Ojalá recibir un “Robot Emilio”, ese que nunca llegué a tener.
Y que limpiara ahora todo mi minúsculo piso los sábados por la mañana y así poder pasármelos en cama viendo películas malas navideñas en bucle, aunque no sea navidad.
Tal vez él no se quedara atascado siempre debajo de la misma estantería como hace mi “Conga”.

Ojalá pedirte otro Tamagochi, como aquel que me duró con vida hasta 32 días, para cuidar de alguien que solo requiere que le limpies las cacas un par de veces al día, y que le des de comer dándole a un botón.
Así nadie juzgaría si quiero darle el pecho o no a mis futuros hijos.
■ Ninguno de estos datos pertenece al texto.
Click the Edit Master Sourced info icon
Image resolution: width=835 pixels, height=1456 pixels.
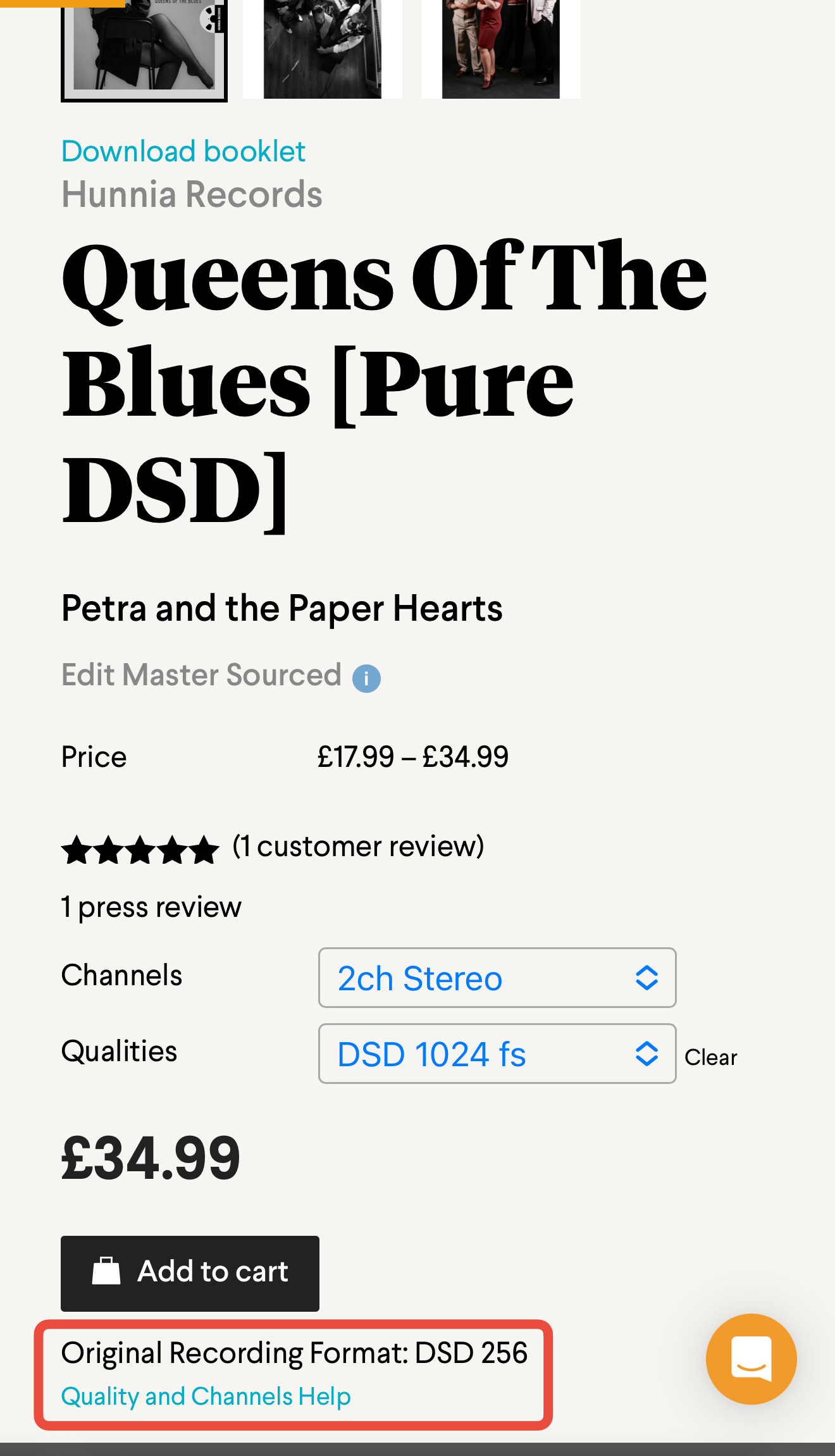coord(366,679)
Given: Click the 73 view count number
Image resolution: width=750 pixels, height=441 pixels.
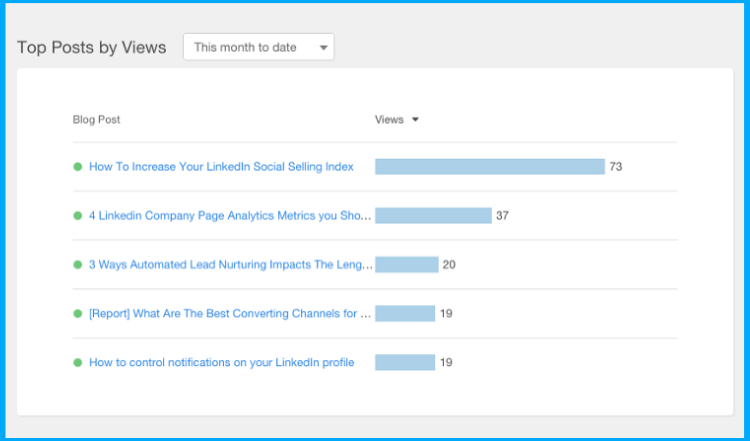Looking at the screenshot, I should [616, 167].
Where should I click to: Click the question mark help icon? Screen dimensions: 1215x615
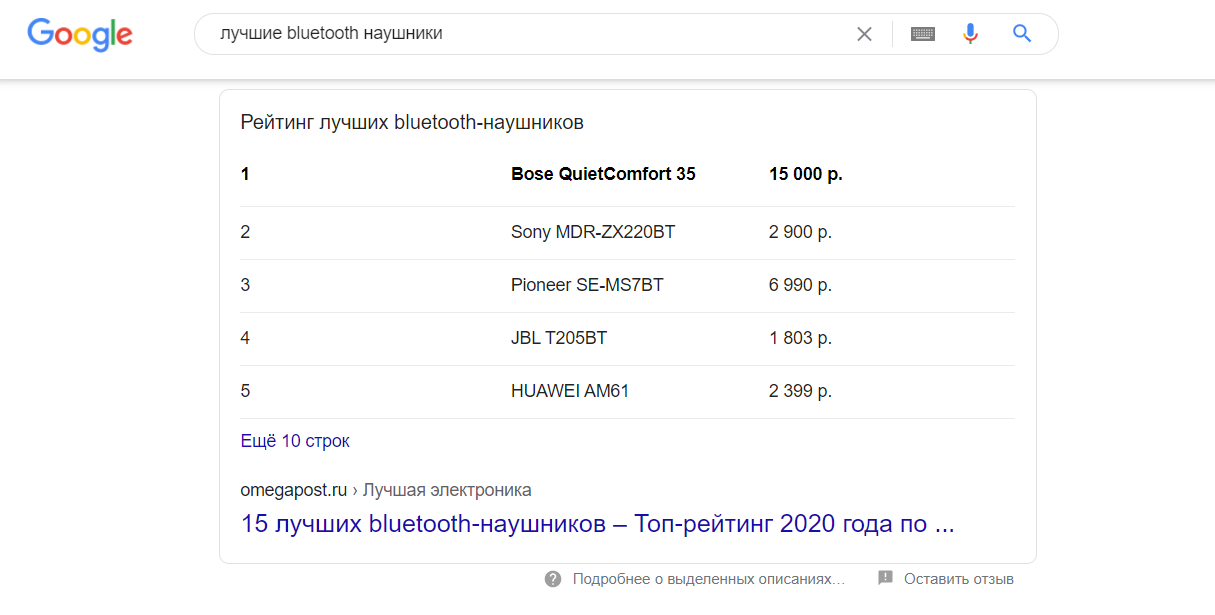(x=553, y=579)
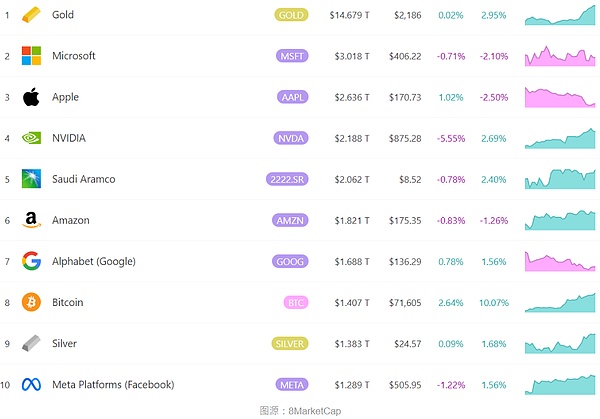
Task: Click the Saudi Aramco logo icon
Action: [31, 179]
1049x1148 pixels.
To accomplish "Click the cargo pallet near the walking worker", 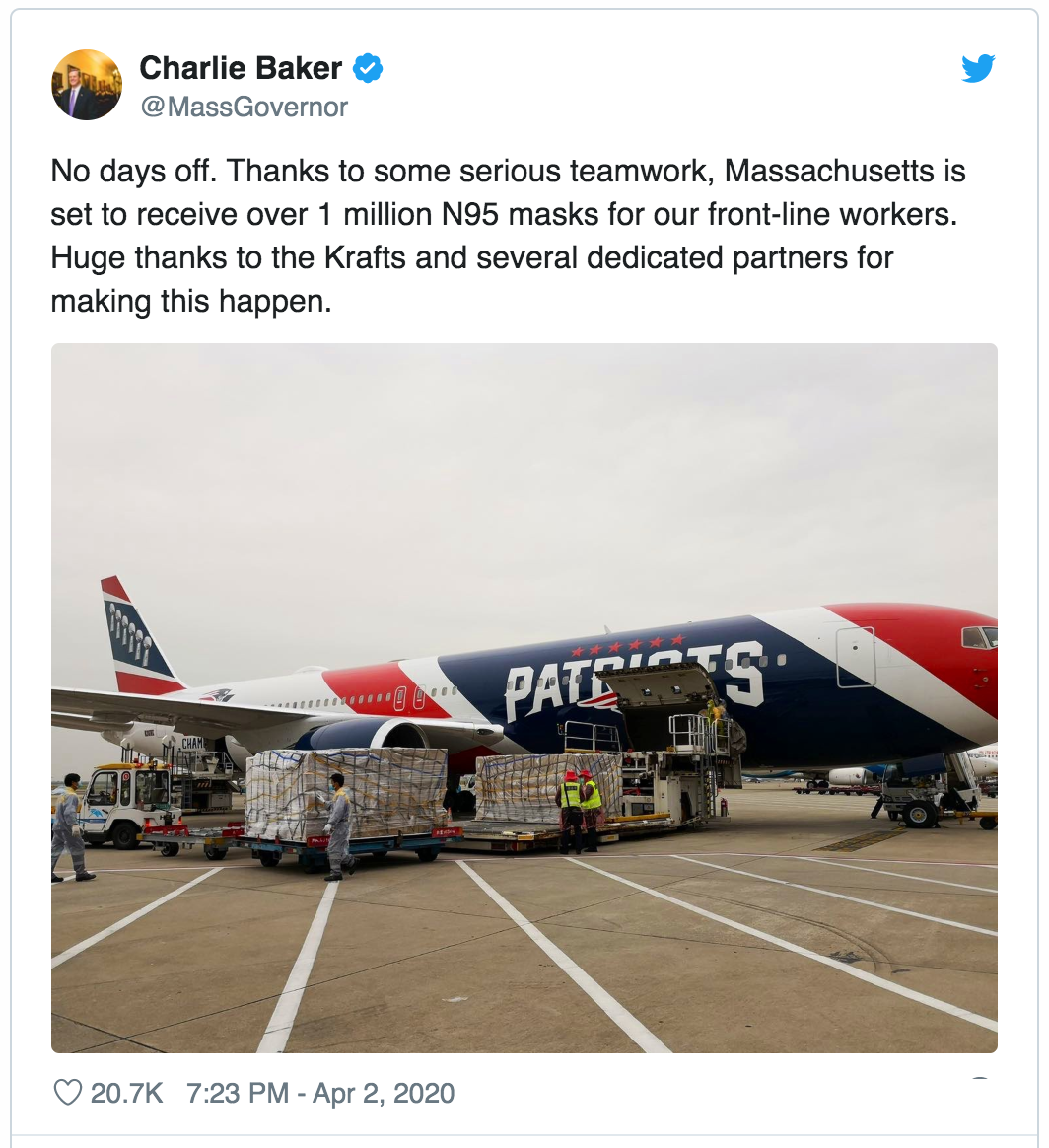I will [346, 793].
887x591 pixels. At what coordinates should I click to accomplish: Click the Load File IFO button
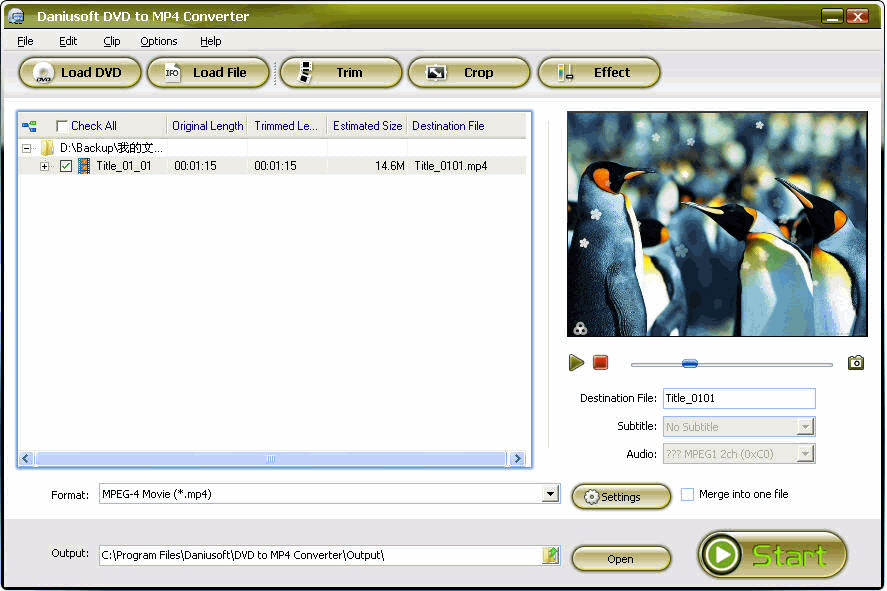(x=208, y=72)
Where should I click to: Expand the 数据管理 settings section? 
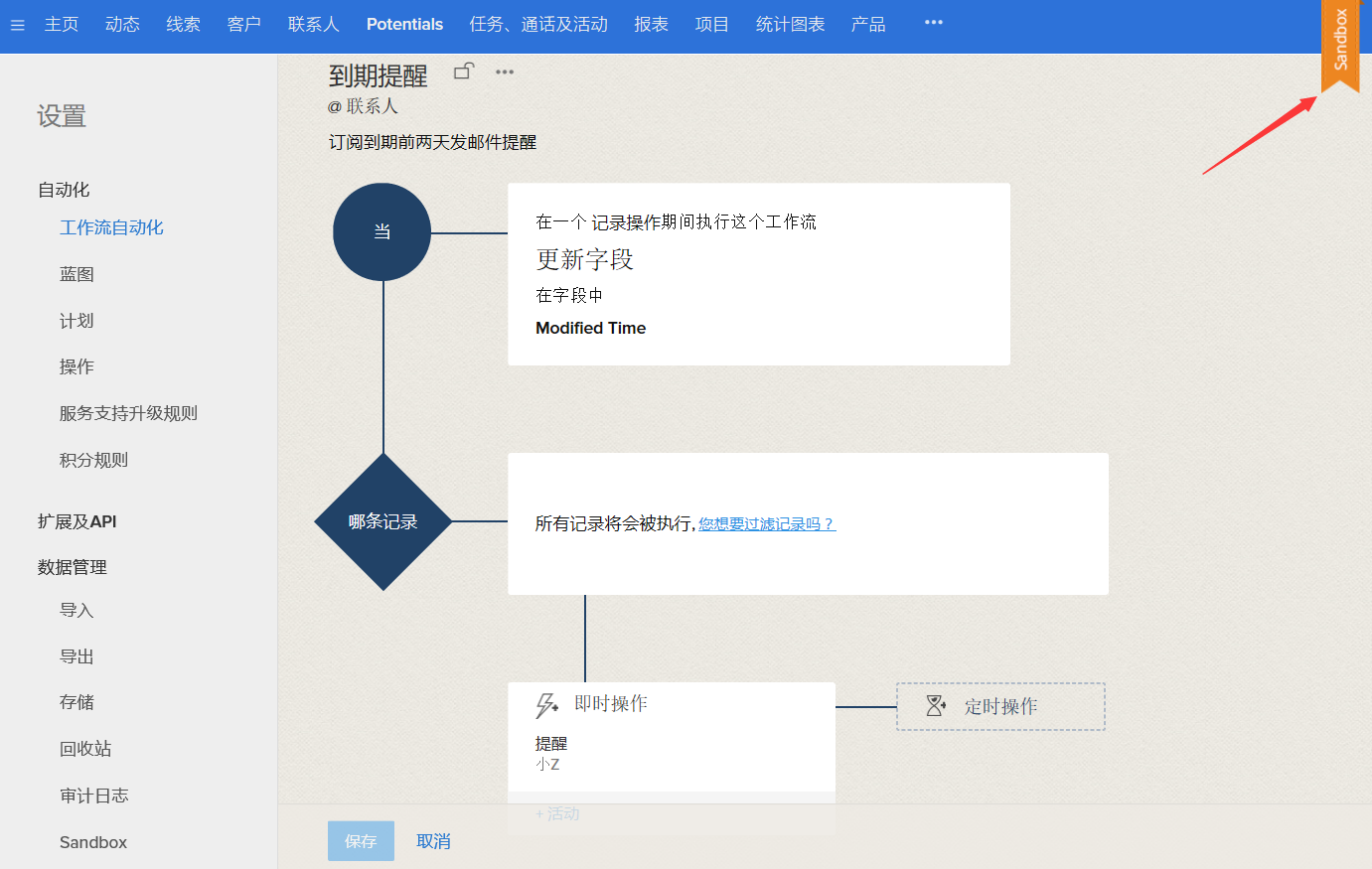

Ojalá ser tan feliz como el día 25 de diciembre de 1997, cuando me levanté con cierto miedo a que no hubieras pasado; pero tú supiste que me había mudado de casa, aunque me olvidase de mencionarlo en la carta que te escribí.
Supongo que son cosas de la magia.

En realidad este año voy a ser muy breve en mi lista de peticiones, solo te pido una cosa:

Que tarden mucho en llegar las sillas vacías en Nochebuena.
Tanto como la ley de vida nos permita.
Y que siempre le dé el valor que tiene, a la presencia de los míos.

Que siempre sea consciente de la suerte de tenerlos, antes de necesitar que falten para hacerlo.